(Records of locating words and elements)
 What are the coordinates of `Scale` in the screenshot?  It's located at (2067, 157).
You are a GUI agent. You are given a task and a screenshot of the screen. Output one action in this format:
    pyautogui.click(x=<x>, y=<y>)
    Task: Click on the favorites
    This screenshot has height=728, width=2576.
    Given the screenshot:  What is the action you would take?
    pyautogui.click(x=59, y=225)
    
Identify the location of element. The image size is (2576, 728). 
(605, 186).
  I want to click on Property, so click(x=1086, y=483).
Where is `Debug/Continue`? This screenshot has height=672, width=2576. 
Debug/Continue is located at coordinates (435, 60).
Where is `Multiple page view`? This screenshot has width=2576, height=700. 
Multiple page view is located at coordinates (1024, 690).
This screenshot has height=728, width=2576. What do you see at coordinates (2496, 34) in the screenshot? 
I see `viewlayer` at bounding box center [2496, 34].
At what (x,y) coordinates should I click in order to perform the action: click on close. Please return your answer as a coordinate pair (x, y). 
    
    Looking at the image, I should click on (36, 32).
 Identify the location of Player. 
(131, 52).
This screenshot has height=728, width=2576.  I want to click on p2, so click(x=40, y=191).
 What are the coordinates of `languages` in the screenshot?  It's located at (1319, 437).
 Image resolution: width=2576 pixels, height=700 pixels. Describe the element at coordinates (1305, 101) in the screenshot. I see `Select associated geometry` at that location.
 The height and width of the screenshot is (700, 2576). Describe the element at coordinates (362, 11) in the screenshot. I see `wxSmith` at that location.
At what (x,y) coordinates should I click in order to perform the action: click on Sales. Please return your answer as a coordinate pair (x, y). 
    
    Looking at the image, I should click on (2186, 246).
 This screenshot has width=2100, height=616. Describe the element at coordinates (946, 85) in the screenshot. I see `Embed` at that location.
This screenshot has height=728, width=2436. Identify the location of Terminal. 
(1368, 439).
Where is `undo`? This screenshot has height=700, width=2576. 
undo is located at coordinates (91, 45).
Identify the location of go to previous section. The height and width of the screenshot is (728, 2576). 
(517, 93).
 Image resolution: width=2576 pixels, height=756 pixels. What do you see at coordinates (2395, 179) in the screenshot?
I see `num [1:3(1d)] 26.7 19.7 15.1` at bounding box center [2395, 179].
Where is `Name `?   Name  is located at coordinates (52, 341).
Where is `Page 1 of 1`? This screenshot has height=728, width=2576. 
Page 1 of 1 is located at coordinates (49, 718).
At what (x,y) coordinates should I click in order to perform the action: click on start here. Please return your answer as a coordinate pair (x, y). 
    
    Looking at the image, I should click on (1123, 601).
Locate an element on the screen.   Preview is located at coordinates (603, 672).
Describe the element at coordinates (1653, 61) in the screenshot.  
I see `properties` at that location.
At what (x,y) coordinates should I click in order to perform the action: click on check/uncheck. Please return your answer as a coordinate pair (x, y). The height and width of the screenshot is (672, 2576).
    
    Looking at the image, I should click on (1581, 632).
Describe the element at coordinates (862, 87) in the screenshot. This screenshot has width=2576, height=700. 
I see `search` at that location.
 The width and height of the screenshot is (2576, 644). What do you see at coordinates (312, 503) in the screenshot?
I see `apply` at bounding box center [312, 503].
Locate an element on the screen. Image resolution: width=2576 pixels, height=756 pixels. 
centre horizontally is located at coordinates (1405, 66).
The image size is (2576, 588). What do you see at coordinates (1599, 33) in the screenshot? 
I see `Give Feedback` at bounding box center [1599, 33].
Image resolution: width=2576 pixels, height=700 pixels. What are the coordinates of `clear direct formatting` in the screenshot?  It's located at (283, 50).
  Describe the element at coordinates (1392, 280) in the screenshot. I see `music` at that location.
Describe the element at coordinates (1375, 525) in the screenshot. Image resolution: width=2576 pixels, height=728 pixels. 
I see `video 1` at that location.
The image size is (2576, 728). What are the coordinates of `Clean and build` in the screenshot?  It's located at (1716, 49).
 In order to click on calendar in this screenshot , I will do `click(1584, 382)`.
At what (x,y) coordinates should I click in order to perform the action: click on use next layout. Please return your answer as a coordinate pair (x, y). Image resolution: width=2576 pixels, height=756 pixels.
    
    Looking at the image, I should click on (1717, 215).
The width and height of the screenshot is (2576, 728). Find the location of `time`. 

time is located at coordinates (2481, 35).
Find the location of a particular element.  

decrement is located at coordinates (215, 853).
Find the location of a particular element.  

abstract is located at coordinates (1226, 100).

• OBJECTIVE:
Update everything from the line containing "Describe the element at coordinates (862, 87)" down to the line containing "center [1599, 33].", changing "image size" to "image dimensions" and leaving all else as it is.

• EXERCISE ANSWER:
Describe the element at coordinates (862, 87) in the screenshot. This screenshot has width=2576, height=700. 
I see `search` at that location.
 The width and height of the screenshot is (2576, 644). What do you see at coordinates (312, 503) in the screenshot?
I see `apply` at bounding box center [312, 503].
Locate an element on the screen. Image resolution: width=2576 pixels, height=756 pixels. 
centre horizontally is located at coordinates (1405, 66).
The image dimensions is (2576, 588). What do you see at coordinates (1599, 33) in the screenshot? 
I see `Give Feedback` at bounding box center [1599, 33].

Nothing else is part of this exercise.